*INSTRUCTIONS TO FOLLOW*
Rewrite the data from the line containing "Task: Click the notification bell icon" through the line containing "1568x769 pixels.", changing "notification bell" to "alert bell" and keeping everything else the same. Give only those lines.

*DATASET ROWS*
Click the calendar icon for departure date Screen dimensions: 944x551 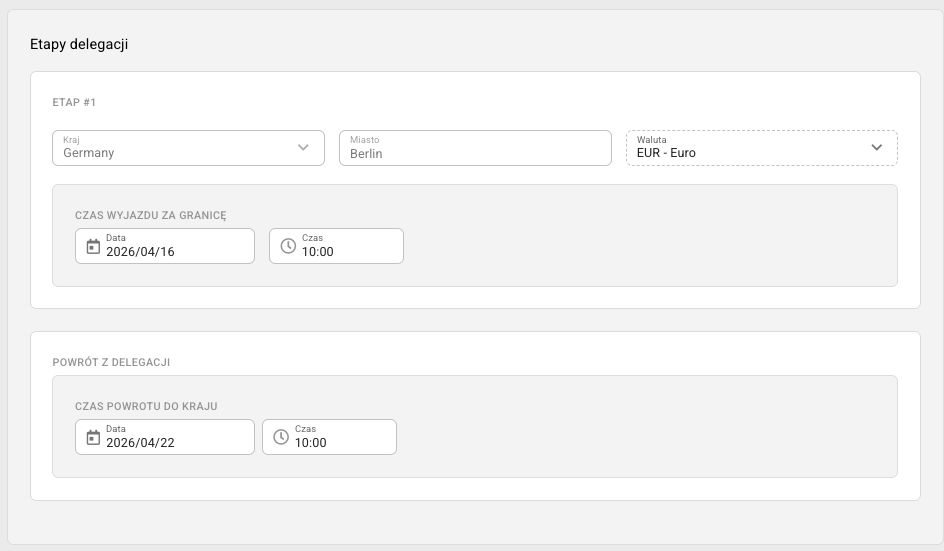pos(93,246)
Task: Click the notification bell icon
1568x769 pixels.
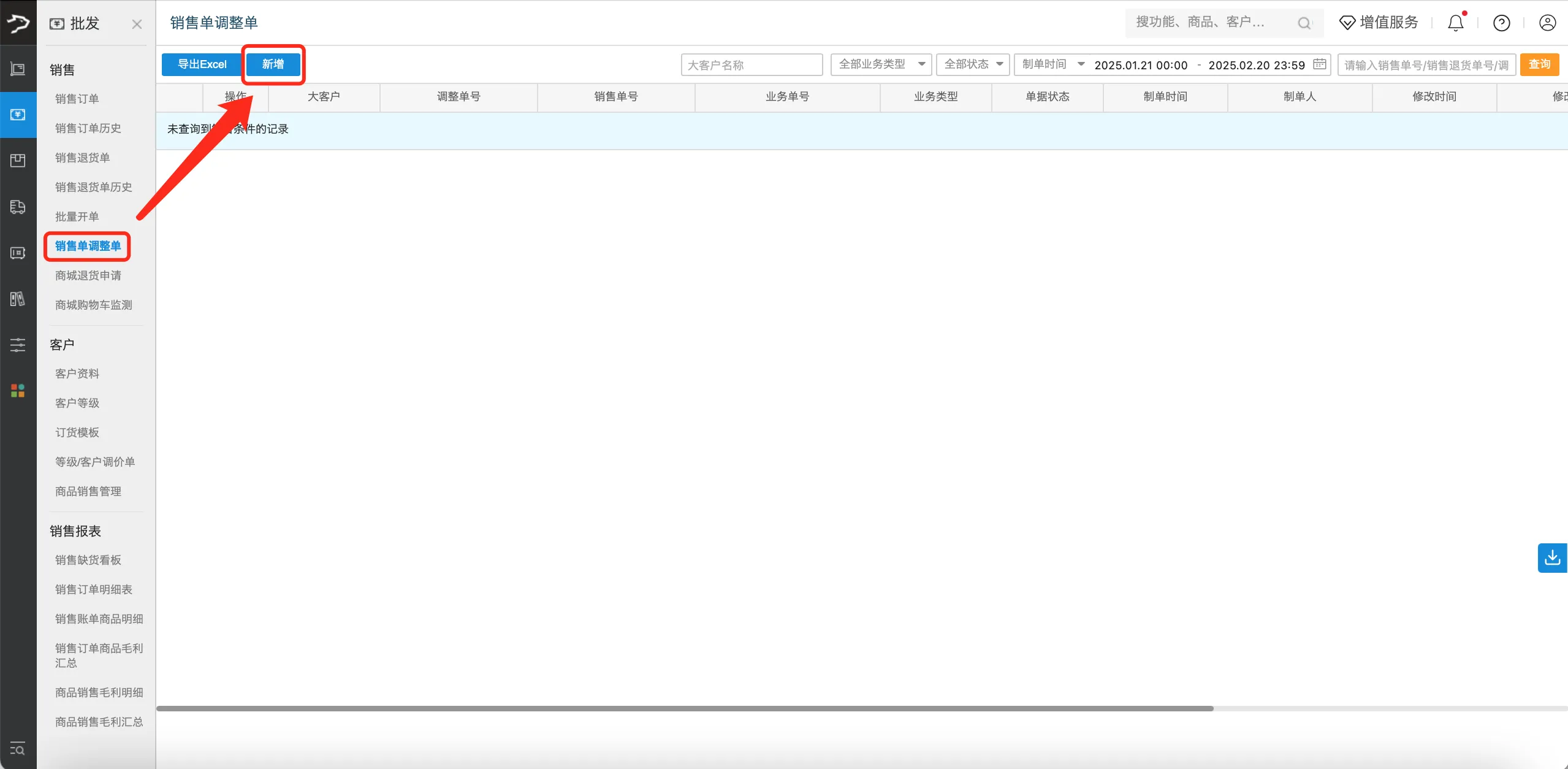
* * *
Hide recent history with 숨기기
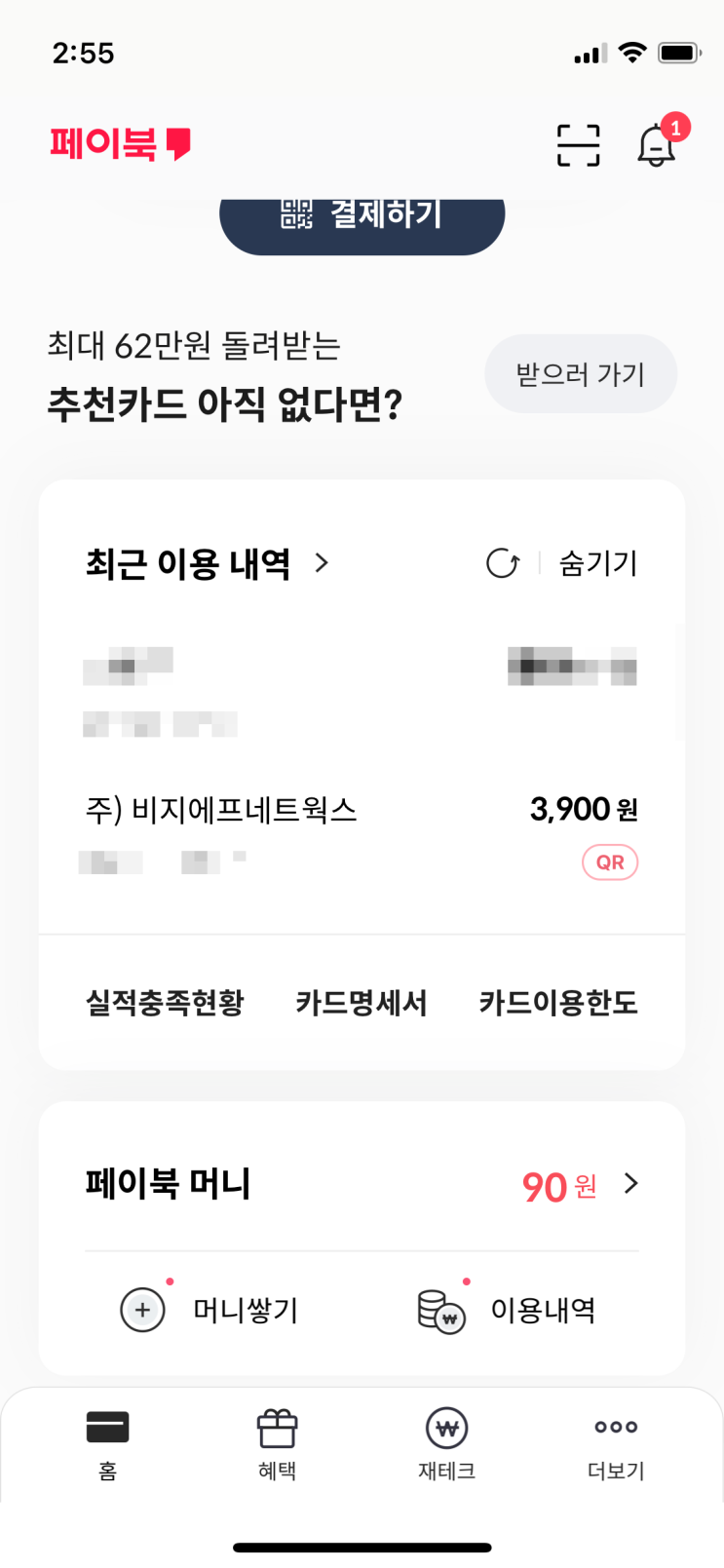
* * *
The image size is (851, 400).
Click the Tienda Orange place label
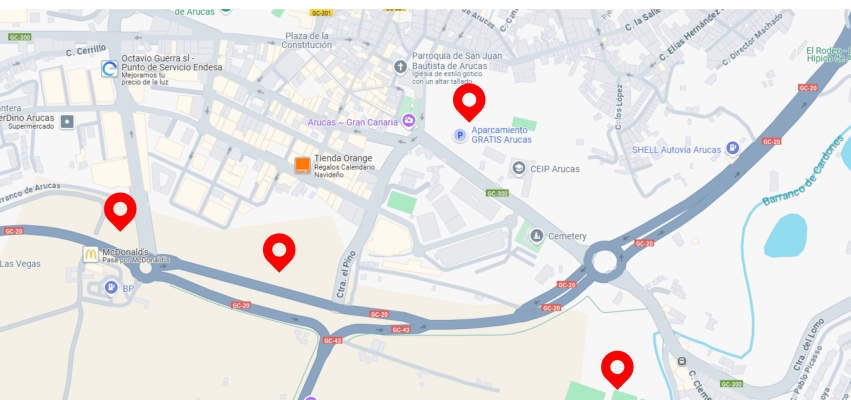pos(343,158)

*CORRECT ANSWER*
Task: Click the alert bell icon
1568x769 pixels.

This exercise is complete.